Autumn arrives, as . storms suddenly acquire names. Over there, Hurricanes Irma, Jose, Maria. Over here, Storms Aileen, Brian, Caroline: a queue of peculiarly civilian namings – a quiz team of meteorological terror – due before Christmas, the news says.
A drop in temperature, a greying of the light and a whine of wind through cracks sent me into the garden to dismantle the swaying paraphernalia of summer. As I reached the buffeting tent my children had been playing in, I saw a patch of colour in the grass.
Here was a red admiral butterfly, a big one. It was hunkering between grass blades, maintaining its equilibrium like a sloop in full sail horribly exposed on the ocean but holding its own. I crouched down and watched its fine legs compensating against the wind. Amid a gathering tempest, it looked oddly serene.

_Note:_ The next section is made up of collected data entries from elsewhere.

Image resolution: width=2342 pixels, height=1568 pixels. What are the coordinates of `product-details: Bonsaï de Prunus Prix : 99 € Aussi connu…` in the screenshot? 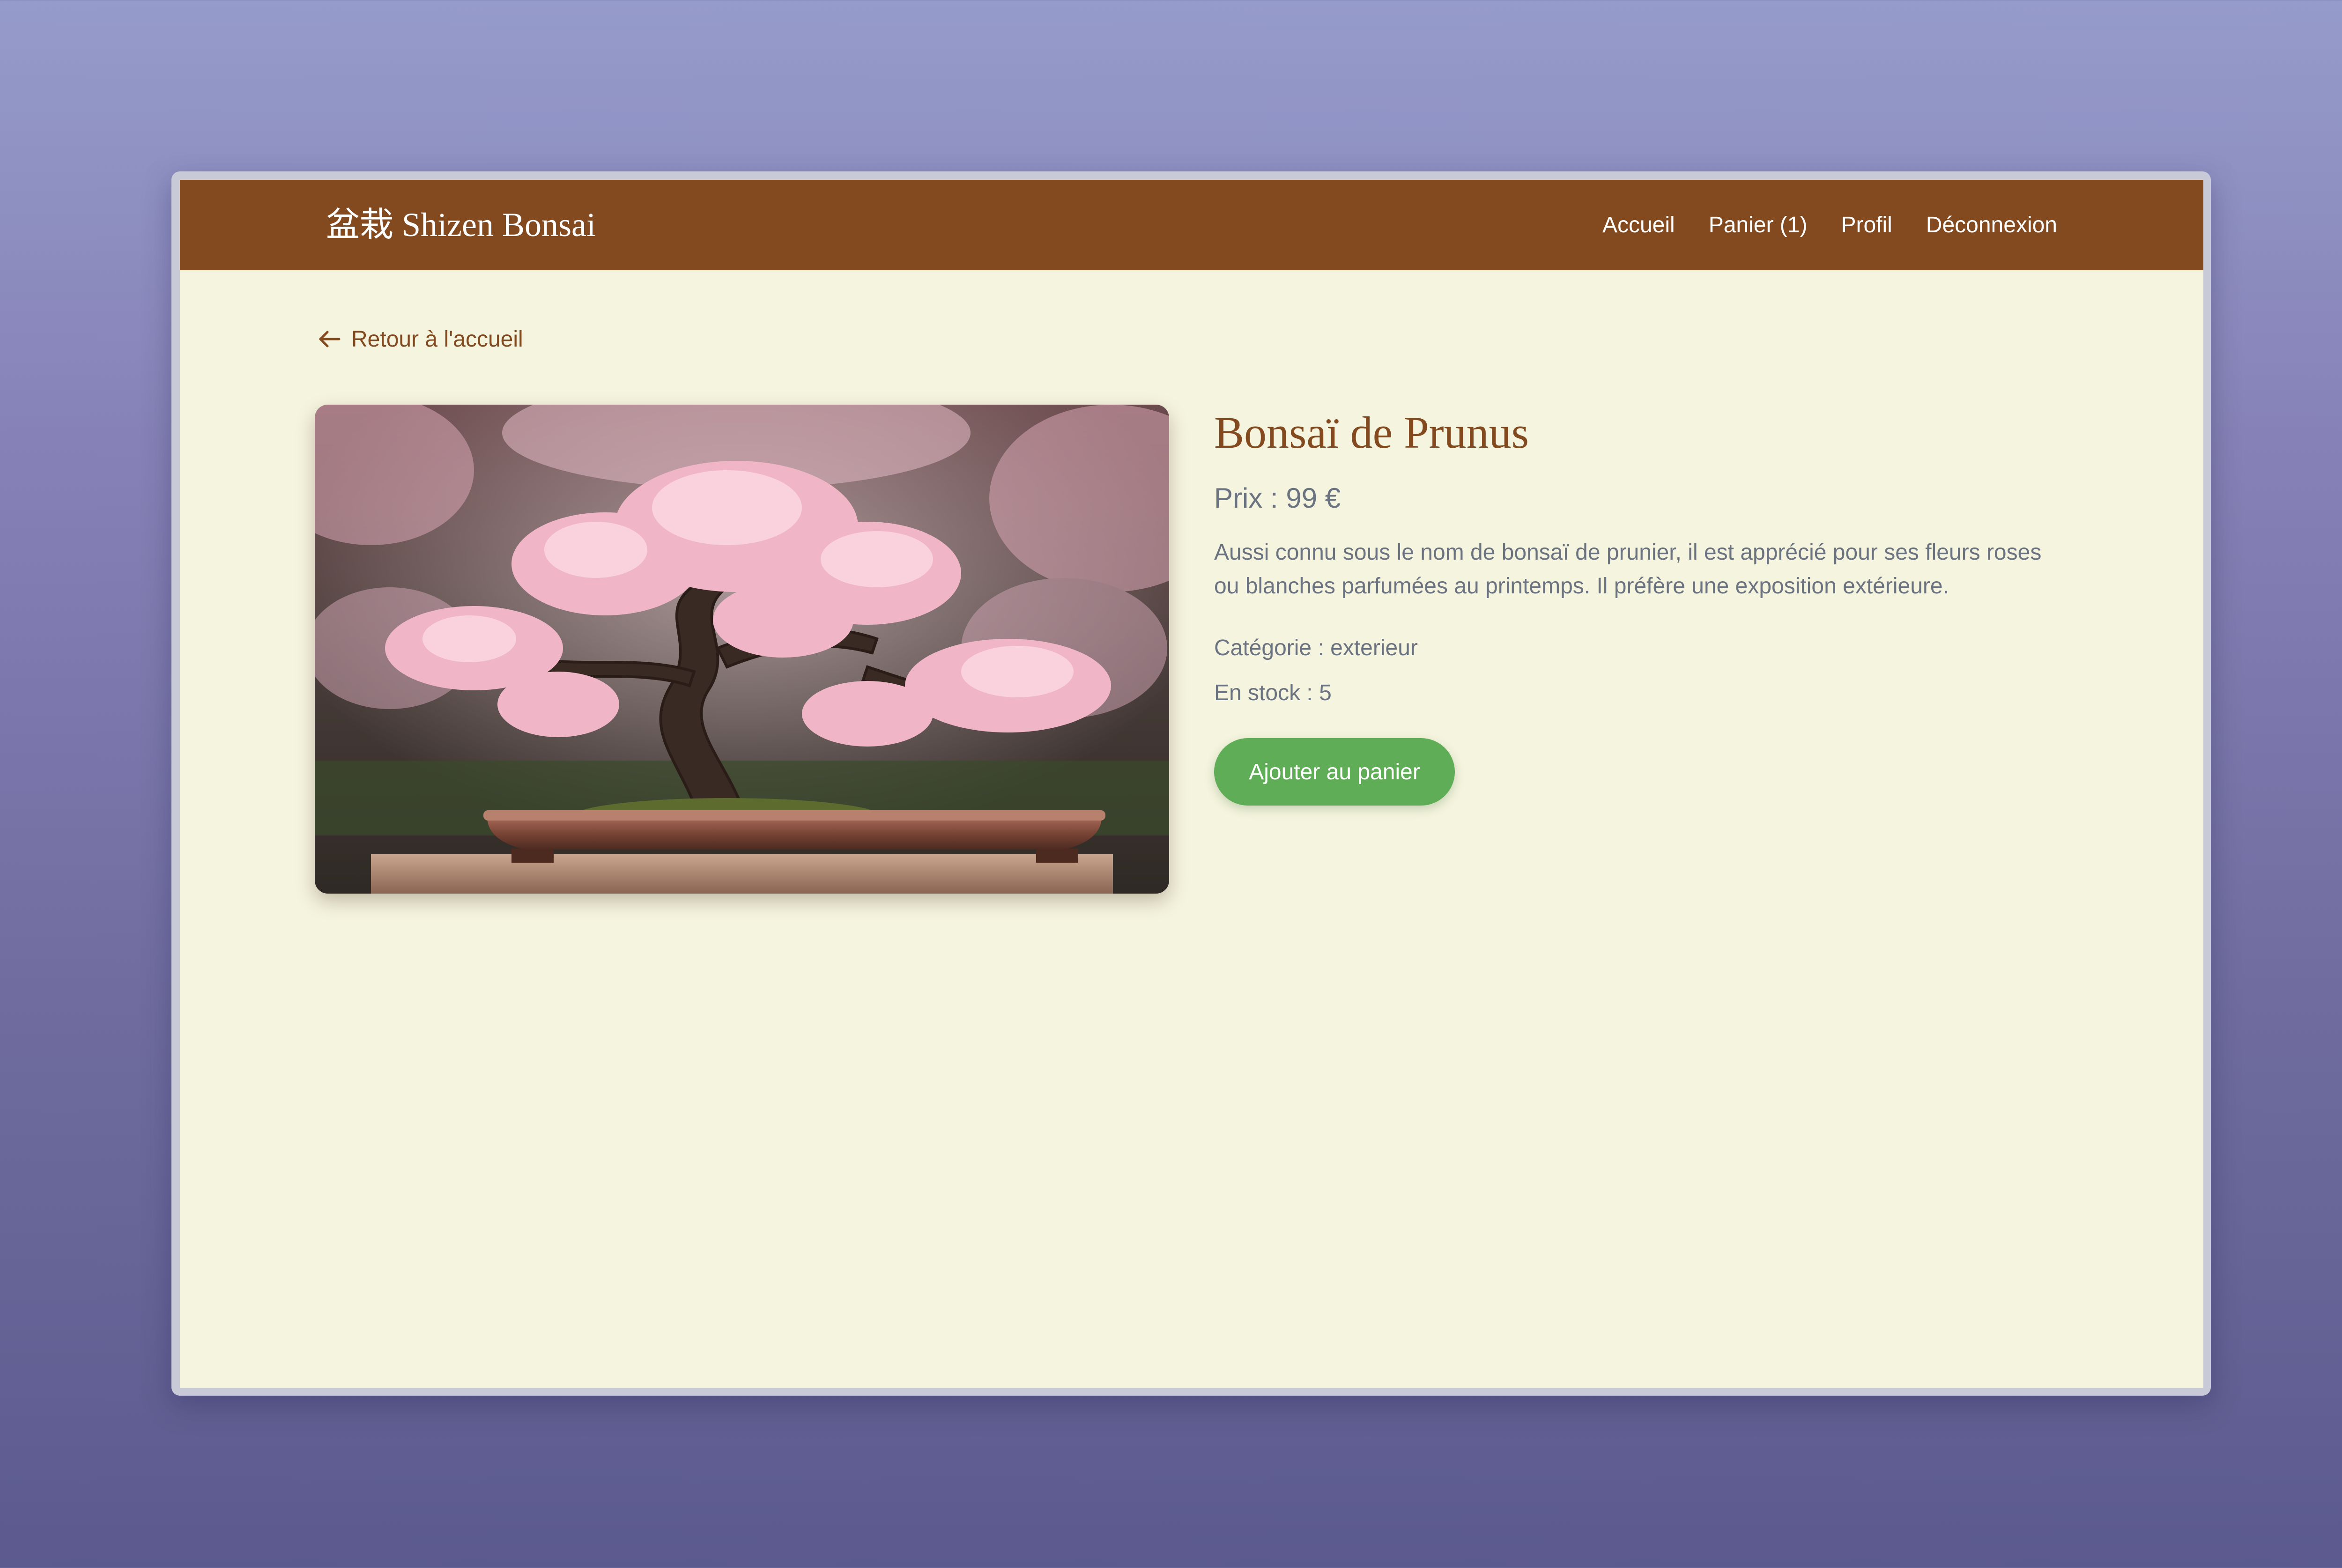 It's located at (1636, 606).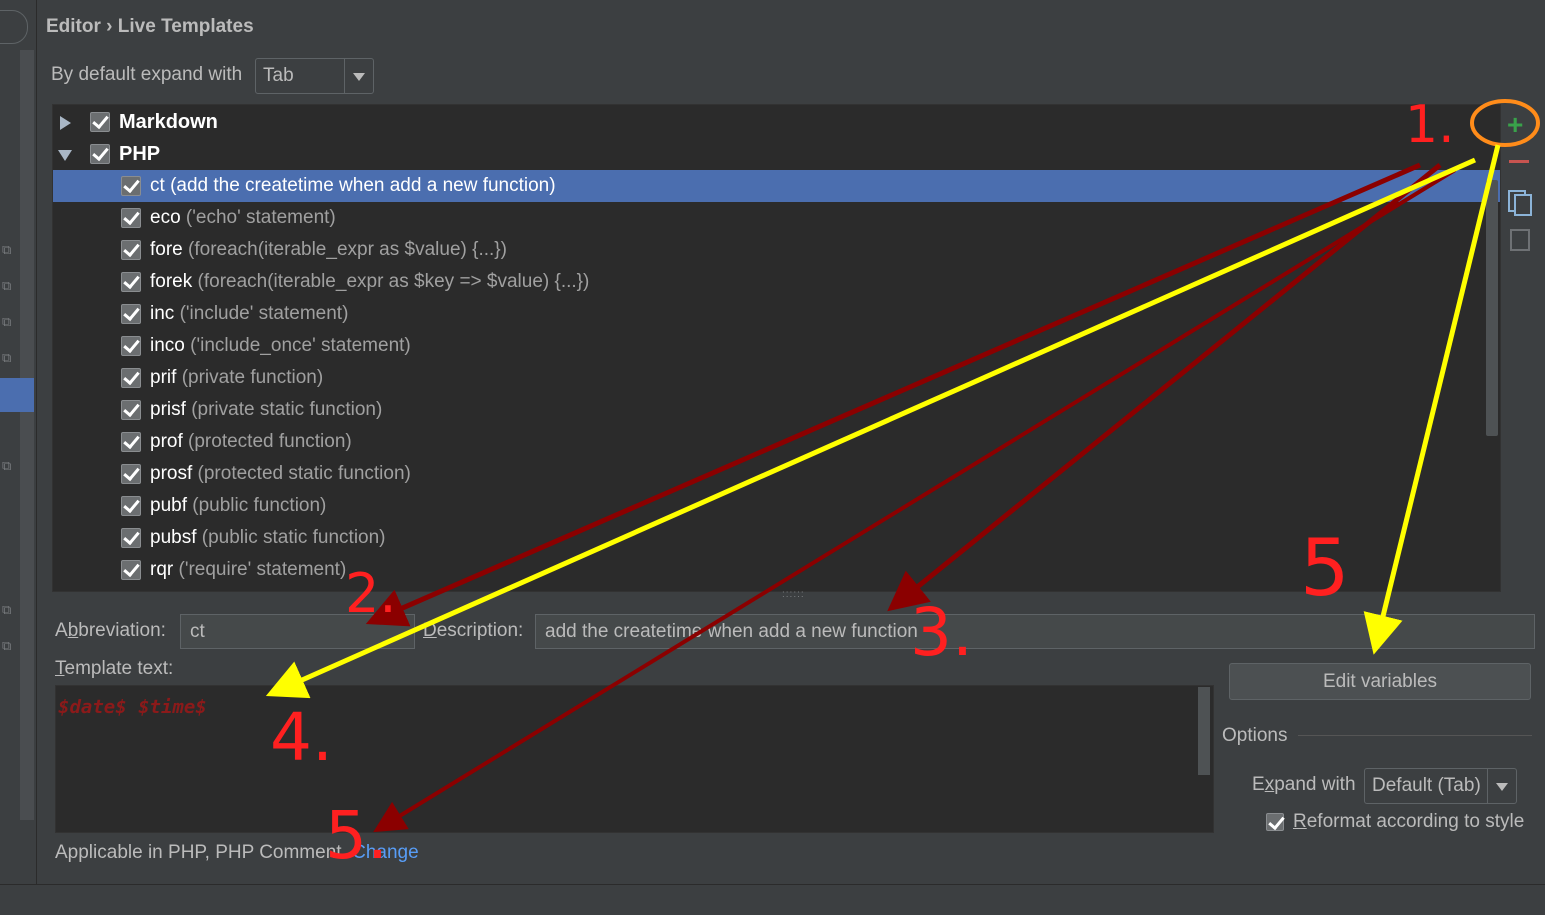  Describe the element at coordinates (356, 836) in the screenshot. I see `annotation-5-bottom: 5.` at that location. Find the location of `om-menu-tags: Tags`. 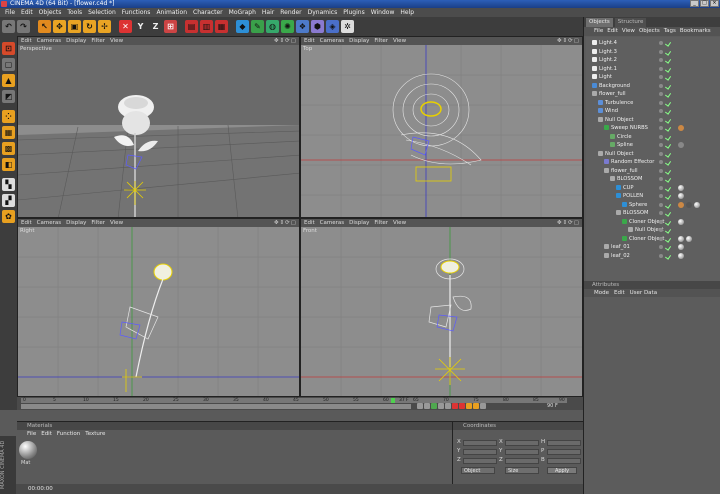

om-menu-tags: Tags is located at coordinates (670, 32).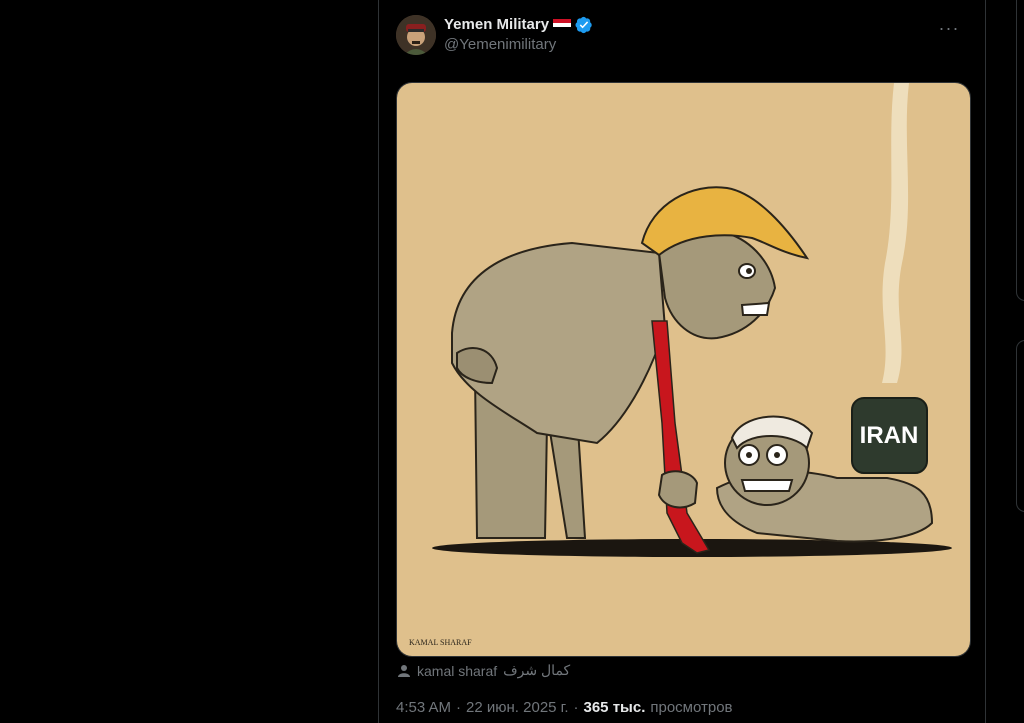  I want to click on column-divider-right, so click(986, 362). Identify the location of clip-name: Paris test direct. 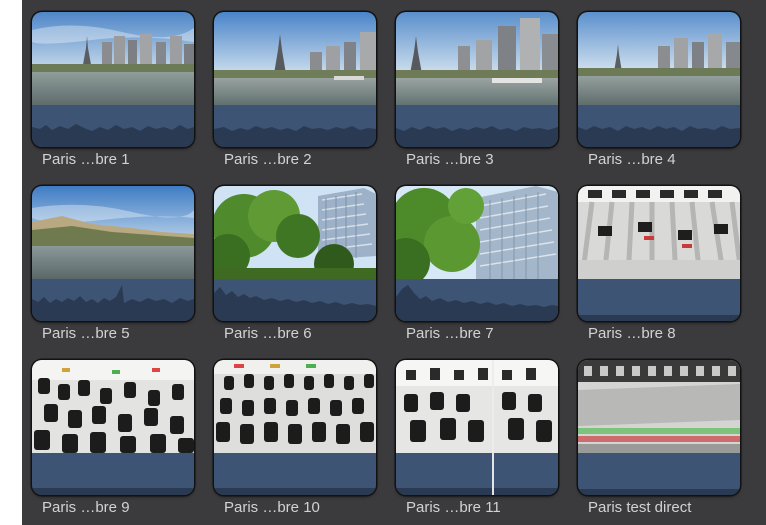
(640, 508).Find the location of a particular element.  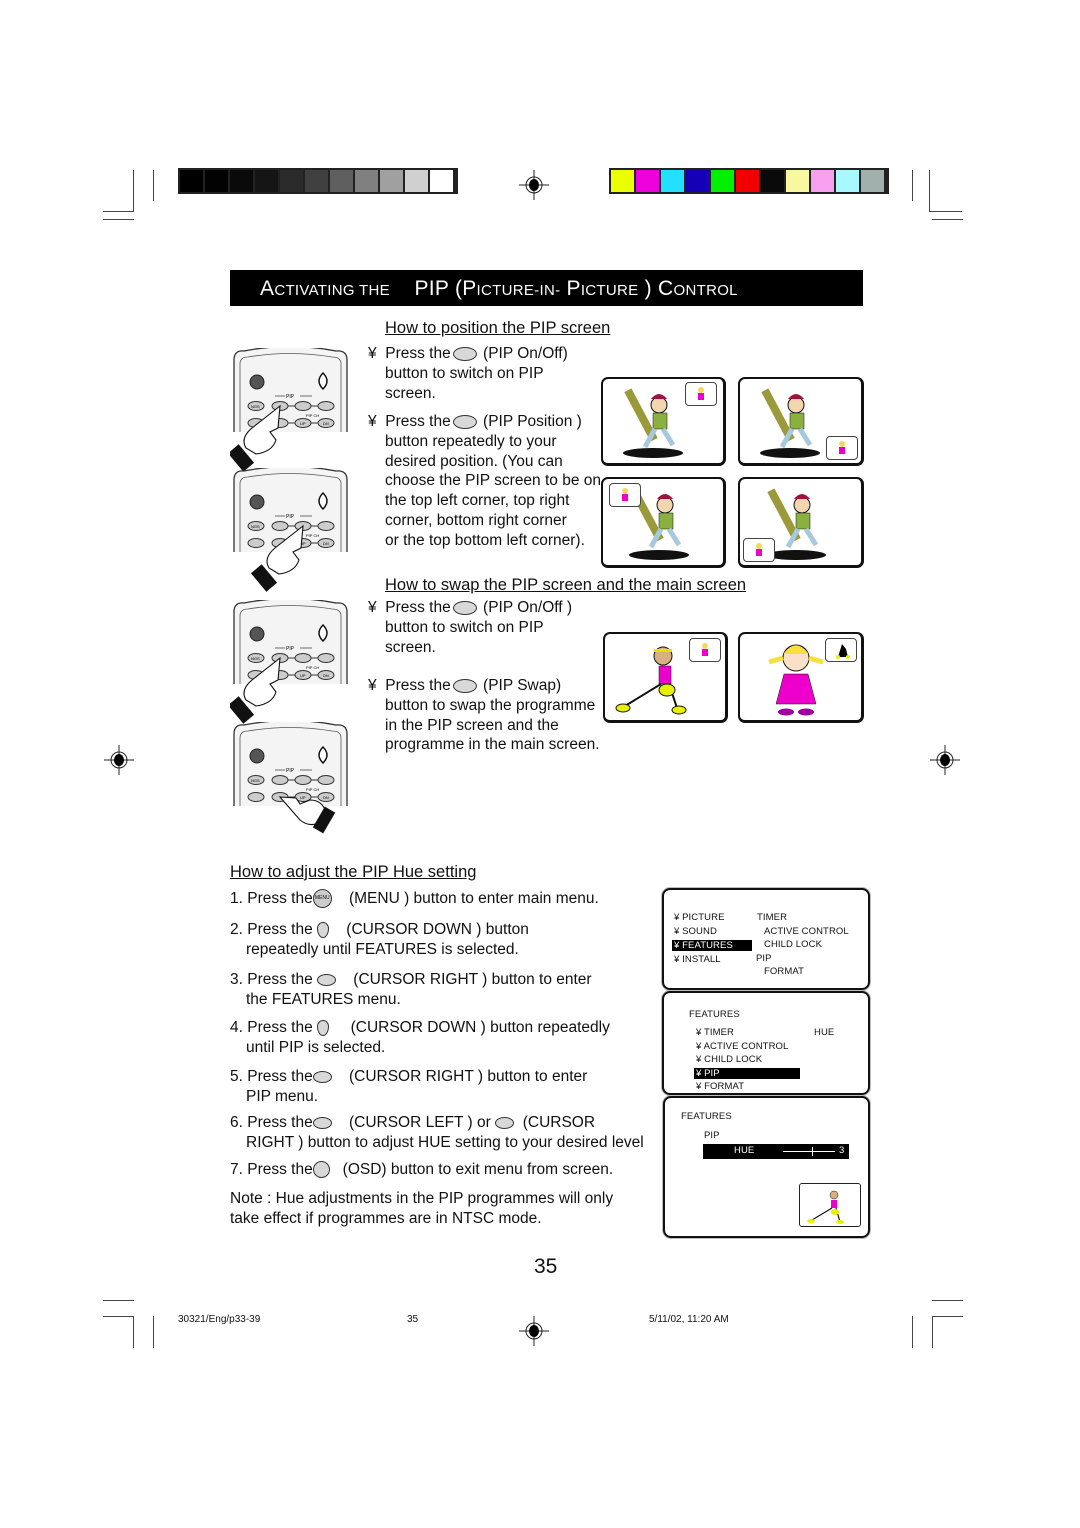

step-text: desired position. (You can is located at coordinates (474, 461).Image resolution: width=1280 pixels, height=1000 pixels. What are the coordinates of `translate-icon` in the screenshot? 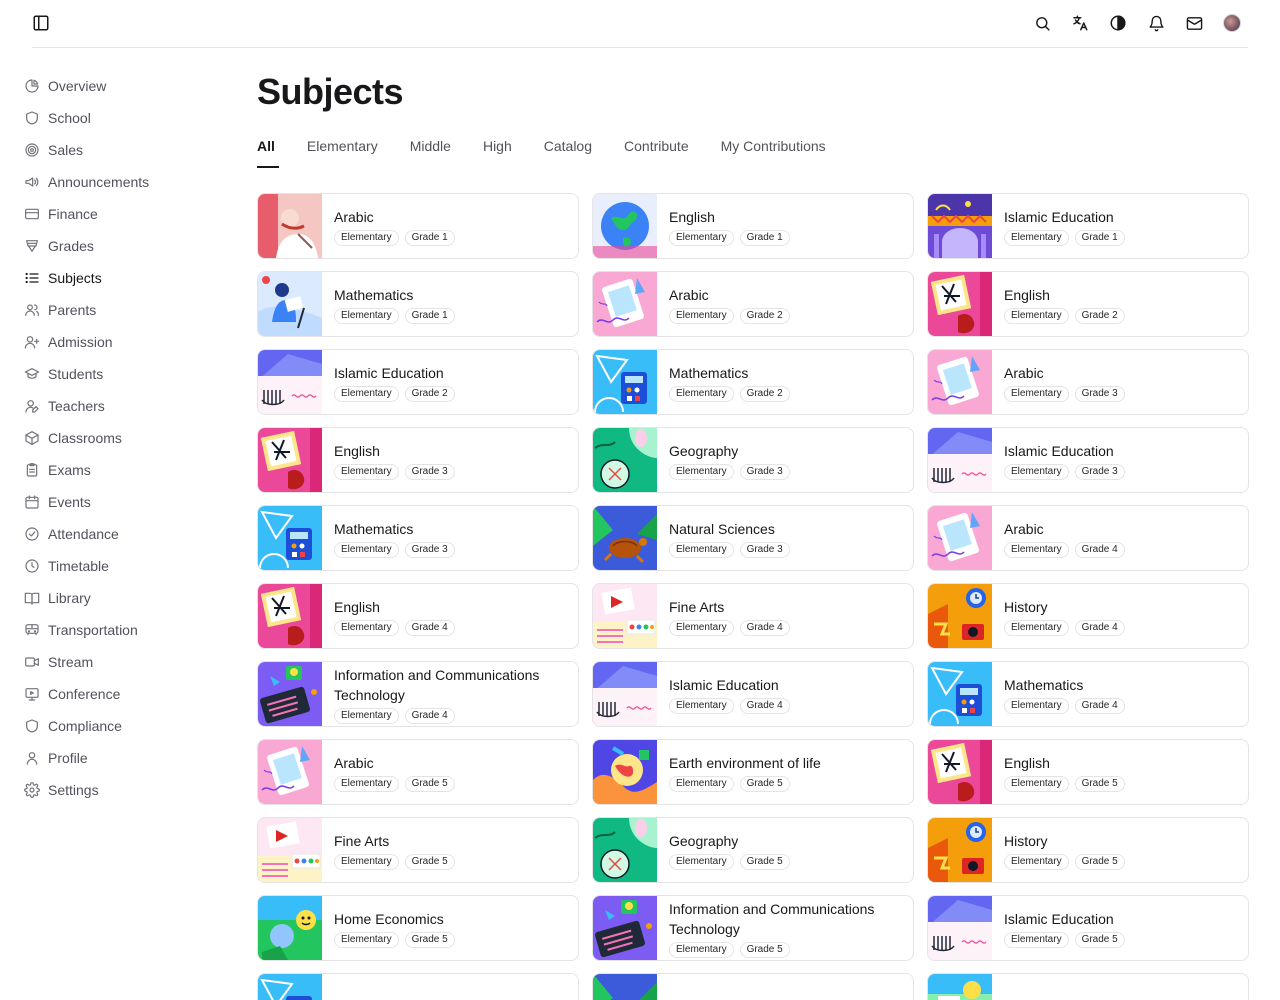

We worry about our own, of course. But what about other life in bad weather? Walking across rainy Lakeland trussed up in nylon it’s difficult not to look at blank-faced Herdwick sheep and wonder if they’re as uncomfortable as you are. Birds’ claws grip reflexively at rest; they can ride out storms in trees. But there are some species that particular weather persecutes. Frogs and heat. Herons and ice. Moles and floods. Butterflies and wind.
Butterflies seem so fragile. Raindrops like bullets can strike them from the air. Cold snaps can starve them of the warmth they need to limber up their flight muscles. Wind can force them to stay in their roosts, this one’s perhaps in my old shed or log pile. Should I move it, potentially into a place of predators, or leave it be? As I watch, its wings tension, then draw closed, a little ashy triangle in the grass. The storm blows on. The red admiral’s there all evening. Next morning, it is gone.
I felt for it. The autumn seems oddly determined; suddenly this butterfly, like everything else in my garden, seemed like a refugee from summer, caught short. Yet in appearance this sunshine creature looked like a harbinger of autumn – a single brilliant-coloured leaf of russet and brown, settling on the grass, then blown elsewhere.